[BUG] issue just running sample code
Closed this issue · 1 comments
Summary
issue just running sample code
Did you read the FAQ?
- I have read the FAQ
Did you search GitHub Discussions?
- I have searched the discussions
(Optional) PDF URL
No response
About your environment
import tabula
pdf_path = "https://github.com/chezou/tabula-py/raw/master/tests/resources/data.pdf"
tabula.read_pdf(pdf_path, stream=True)
---------------------------------------------------------------------------
CalledProcessError Traceback (most recent call last)
Cell In[7], line 3
1 import tabula
2 pdf_path = "https://github.com/chezou/tabula-py/raw/master/tests/resources/data.pdf"
----> 3 tabula.read_pdf(pdf_path, stream=True)
File /opt/homebrew/lib/python3.11/site-packages/tabula/io.py:395, in read_pdf(input_path, output_format, encoding, java_options, pandas_options, multiple_tables, user_agent, use_raw_url, pages, guess, area, relative_area, lattice, stream, password, silent, columns, relative_columns, format, batch, output_path, force_subprocess, options)
392 raise ValueError(f"{path} is empty. Check the file, or download it manually.")
394 try:
--> 395 output = _run(
396 tabula_options,
397 java_options,
398 path,
399 encoding=encoding,
400 force_subprocess=force_subprocess,
401 )
402 finally:
403 if temporary:
File /opt/homebrew/lib/python3.11/site-packages/tabula/io.py:82, in _run(options, java_options, path, encoding, force_subprocess)
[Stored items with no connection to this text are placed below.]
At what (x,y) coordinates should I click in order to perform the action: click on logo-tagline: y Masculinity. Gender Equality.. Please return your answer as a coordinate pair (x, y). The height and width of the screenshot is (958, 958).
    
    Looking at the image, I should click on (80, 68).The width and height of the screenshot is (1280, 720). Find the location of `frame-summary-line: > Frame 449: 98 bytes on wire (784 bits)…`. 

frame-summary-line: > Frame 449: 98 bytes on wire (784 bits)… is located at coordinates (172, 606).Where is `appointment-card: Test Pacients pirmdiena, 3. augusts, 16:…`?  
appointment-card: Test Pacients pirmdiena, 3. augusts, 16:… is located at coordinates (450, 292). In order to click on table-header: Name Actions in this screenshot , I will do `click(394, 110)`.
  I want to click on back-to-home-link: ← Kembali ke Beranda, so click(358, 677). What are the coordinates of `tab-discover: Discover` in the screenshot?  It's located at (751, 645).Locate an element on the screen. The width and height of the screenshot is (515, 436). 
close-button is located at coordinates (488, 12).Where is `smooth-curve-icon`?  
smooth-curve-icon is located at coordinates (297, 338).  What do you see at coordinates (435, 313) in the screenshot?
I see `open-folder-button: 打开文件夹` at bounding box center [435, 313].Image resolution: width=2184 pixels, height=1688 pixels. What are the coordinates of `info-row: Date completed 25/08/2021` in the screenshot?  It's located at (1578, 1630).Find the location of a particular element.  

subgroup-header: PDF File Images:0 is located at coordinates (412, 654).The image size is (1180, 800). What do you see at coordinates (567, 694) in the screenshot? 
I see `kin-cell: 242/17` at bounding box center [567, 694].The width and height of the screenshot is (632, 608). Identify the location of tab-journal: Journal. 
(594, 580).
79 elif set(java_options) - IGNORED_JAVA_OPTIONS:
80 logger.warning("java_options is ignored until rebooting the Python process.")
---> 82 return _tabula_vm.call_tabula_java(options, path)
...
--> 571 raise CalledProcessError(retcode, process.args,
572 output=stdout, stderr=stderr)
573 return CompletedProcess(process.args, retcode, stdout, stderr)
CalledProcessError: Command '['java', '-Djava.awt.headless=true', '-Dfile.encoding=UTF8', '-jar', '/opt/homebrew/lib/python3.11/site-packages/tabula/tabula-1.0.5-jar-with-dependencies.jar', '--stream',
What did you do when you faced the problem?
pip install tabula-py
run the code
ERROR:
Code
import tabula
pdf_path = "https://github.com/chezou/tabula-py/raw/master/tests/resources/data.pdf"
tabula.read_pdf(pdf_path, stream=True)
Expected behavior
read the table from pdf
Actual behavior
CalledProcessError Traceback (most recent call last)
Cell In[7], line 3
1 import tabula
2 pdf_path = "https://github.com/chezou/tabula-py/raw/master/tests/resources/data.pdf"
----> 3 tabula.read_pdf(pdf_path, stream=True)
File /opt/homebrew/lib/python3.11/site-packages/tabula/io.py:395, in read_pdf(input_path, output_format, encoding, java_options, pandas_options, multiple_tables, user_agent, use_raw_url, pages, guess, area, relative_area, lattice, stream, password, silent, columns, relative_columns, format, batch, output_path, force_subprocess, options)
392 raise ValueError(f"{path} is empty. Check the file, or download it manually.")
394 try:
--> 395 output = _run(
396 tabula_options,
397 java_options,
398 path,
399 encoding=encoding,
400 force_subprocess=force_subprocess,
401 )
402 finally:
403 if temporary:
File /opt/homebrew/lib/python3.11/site-packages/tabula/io.py:82, in _run(options, java_options, path, encoding, force_subprocess)
79 elif set(java_options) - IGNORED_JAVA_OPTIONS:
80 logger.warning("java_options is ignored until rebooting the Python process.")
---> 82 return _tabula_vm.call_tabula_java(options, path)
...
--> 571 raise CalledProcessError(retcode, process.args,
572 output=stdout, stderr=stderr)
573 return CompletedProcess(process.args, retcode, stdout, stderr)
CalledProcessError: Command '['java', '-Djava.awt.headless=true', '-Dfile.encoding=UTF8', '-jar', '/opt/homebrew/lib/python3.11/site-packages/tabula/tabula-1.0.5-jar-with-dependencies.jar', '--stream',
Related issues
No response
Please follow the issue template. You didn't provide an appropriate answer for "About your environment".